Corentin Rauscher – Selon moi, non. D’abord parce qu’aucune rénovation n’a été faite dans le bâtiment depuis près de 50 ans. Les quilles n’intéressaient pas particulièrement les autres mairies de Strasbourg non plus. Hormis peut-être l’ancien adjoint Serge Oehler, peu d’élus se rendaient aux matchs. L’association sportive de l’EMS a donc hérité d’une situation qui n’est aucunement de sa responsabilité. 

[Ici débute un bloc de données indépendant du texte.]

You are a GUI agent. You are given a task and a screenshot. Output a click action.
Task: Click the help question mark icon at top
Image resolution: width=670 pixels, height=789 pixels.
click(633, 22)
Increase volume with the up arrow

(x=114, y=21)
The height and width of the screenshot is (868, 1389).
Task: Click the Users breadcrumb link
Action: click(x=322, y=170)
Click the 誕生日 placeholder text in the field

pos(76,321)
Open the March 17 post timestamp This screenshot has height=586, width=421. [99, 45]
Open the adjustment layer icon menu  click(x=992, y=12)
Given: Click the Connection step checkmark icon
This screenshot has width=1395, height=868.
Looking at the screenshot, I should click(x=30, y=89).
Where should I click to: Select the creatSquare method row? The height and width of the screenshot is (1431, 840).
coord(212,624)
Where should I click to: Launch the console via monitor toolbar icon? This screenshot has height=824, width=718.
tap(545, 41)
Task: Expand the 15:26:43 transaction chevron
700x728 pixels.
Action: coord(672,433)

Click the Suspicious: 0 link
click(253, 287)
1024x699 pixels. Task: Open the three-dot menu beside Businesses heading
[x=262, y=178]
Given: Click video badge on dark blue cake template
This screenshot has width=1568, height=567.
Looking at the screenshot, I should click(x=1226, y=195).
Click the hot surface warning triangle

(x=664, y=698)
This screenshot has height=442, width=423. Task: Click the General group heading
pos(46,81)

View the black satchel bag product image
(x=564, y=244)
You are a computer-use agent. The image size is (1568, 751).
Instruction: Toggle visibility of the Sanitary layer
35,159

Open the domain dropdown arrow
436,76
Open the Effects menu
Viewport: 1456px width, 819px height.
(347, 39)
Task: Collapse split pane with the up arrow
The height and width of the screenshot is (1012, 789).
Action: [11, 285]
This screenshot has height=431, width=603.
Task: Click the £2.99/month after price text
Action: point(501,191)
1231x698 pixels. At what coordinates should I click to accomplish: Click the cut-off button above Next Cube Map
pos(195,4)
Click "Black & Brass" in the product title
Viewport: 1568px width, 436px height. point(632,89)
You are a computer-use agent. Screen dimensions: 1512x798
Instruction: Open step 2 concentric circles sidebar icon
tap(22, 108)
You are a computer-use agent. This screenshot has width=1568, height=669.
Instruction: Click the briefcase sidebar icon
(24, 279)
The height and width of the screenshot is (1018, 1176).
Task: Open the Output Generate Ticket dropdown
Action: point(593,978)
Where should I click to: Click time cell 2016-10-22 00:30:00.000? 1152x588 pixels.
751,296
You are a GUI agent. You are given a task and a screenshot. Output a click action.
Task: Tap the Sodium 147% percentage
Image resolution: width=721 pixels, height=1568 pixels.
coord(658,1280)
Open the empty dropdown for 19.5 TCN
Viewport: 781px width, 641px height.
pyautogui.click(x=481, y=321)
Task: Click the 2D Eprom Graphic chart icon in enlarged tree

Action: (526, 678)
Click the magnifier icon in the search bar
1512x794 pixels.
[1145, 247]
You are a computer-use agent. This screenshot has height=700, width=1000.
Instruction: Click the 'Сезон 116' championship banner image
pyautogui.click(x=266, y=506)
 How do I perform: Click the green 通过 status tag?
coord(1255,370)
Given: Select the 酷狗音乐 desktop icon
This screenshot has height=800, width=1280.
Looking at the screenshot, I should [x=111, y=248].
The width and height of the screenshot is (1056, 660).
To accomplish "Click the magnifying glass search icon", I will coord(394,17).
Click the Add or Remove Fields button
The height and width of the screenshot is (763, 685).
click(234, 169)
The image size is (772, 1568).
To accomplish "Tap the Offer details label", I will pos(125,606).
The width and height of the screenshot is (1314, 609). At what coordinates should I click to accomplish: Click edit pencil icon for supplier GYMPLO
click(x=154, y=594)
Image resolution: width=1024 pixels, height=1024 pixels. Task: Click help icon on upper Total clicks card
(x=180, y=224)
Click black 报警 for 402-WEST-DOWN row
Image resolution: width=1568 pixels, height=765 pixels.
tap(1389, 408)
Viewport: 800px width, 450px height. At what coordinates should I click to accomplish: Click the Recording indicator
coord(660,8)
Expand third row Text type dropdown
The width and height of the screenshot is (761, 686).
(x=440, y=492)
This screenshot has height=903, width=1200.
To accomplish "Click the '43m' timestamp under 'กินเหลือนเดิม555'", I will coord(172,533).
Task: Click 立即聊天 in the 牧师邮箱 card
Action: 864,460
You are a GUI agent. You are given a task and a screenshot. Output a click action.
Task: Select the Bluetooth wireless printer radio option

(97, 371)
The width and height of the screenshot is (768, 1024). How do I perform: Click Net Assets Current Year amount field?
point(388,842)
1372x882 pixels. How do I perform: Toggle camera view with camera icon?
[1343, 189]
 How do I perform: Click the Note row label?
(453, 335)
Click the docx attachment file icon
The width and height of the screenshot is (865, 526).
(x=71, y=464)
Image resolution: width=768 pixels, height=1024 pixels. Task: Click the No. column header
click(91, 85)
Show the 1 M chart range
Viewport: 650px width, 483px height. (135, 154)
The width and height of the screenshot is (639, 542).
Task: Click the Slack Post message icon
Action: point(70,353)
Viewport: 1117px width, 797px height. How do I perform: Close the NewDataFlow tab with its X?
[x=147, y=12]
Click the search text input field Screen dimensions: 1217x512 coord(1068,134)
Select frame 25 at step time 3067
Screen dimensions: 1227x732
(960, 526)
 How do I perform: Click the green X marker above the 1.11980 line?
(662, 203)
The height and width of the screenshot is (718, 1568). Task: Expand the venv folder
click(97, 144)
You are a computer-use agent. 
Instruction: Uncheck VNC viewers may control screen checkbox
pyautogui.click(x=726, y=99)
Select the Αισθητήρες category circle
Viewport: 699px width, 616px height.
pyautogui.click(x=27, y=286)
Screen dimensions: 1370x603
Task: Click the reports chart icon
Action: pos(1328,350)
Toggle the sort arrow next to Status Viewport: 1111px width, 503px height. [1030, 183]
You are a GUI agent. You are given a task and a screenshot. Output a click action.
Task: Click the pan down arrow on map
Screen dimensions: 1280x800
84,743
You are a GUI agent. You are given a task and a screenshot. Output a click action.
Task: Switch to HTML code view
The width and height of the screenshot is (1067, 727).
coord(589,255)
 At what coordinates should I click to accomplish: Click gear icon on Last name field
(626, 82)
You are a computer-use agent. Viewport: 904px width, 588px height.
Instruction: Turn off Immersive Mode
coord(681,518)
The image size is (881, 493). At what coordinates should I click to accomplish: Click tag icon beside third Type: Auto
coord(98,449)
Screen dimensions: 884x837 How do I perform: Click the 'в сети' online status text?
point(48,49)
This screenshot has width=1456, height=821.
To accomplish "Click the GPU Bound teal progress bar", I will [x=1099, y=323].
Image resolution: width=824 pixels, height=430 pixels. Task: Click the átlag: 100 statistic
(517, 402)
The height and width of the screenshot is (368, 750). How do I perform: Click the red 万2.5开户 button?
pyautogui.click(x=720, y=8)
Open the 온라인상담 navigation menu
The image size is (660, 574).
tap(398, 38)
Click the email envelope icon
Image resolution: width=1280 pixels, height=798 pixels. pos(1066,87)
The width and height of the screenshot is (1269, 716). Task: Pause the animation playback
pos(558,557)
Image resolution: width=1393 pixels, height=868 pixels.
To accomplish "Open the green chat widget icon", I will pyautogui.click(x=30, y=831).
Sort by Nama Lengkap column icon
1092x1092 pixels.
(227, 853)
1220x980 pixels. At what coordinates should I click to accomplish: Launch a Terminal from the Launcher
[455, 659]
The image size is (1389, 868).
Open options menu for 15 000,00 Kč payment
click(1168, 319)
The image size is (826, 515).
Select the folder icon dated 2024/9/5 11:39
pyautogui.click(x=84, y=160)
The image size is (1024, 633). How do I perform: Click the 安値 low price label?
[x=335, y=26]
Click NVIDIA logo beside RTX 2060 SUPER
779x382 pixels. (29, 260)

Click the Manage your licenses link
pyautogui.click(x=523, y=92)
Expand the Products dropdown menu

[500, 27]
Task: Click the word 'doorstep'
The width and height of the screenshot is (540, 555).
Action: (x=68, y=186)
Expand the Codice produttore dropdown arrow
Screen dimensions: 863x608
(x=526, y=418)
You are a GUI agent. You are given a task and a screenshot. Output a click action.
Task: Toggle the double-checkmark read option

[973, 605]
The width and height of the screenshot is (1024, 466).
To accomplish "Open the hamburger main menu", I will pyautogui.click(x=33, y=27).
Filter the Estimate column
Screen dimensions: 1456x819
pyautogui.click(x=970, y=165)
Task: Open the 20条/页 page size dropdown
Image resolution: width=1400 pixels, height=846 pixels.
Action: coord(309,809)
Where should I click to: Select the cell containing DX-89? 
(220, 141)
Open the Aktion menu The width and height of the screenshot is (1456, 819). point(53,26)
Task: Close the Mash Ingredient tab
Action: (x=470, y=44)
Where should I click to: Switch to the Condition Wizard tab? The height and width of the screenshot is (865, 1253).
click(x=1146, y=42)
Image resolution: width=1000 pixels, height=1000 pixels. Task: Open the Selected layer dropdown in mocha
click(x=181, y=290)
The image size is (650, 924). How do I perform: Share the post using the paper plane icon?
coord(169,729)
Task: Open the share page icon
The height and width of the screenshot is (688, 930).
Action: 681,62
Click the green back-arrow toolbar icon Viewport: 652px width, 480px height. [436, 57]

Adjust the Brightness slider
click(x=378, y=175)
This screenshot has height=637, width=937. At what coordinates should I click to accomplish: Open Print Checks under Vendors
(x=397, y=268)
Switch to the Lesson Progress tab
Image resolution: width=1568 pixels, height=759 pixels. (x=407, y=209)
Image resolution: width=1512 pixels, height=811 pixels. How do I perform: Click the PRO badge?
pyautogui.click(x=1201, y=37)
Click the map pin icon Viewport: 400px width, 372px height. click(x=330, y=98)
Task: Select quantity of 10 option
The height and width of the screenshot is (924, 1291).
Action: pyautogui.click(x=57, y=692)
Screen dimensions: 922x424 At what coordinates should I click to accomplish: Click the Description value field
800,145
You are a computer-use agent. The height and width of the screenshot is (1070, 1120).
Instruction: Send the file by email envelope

Ensuite, parce qu’au moment de trouver des solutions, l’association sportive de l’EMS a été confrontée dans la discussion – ce que l’on peut comprendre – à des responsables du club des Égoutiers qui ne voulaient rien lâcher. Ces anciens avaient créé l’amicale. C’était un club familial réservé aux membres. Ils y avaient des habitudes, des souvenirs heureux, une organisation : rien ne pouvait se faire sans eux, y compris un avenir pour le club ! 

Le Torchis – Vous vouliez rester entre vous ? 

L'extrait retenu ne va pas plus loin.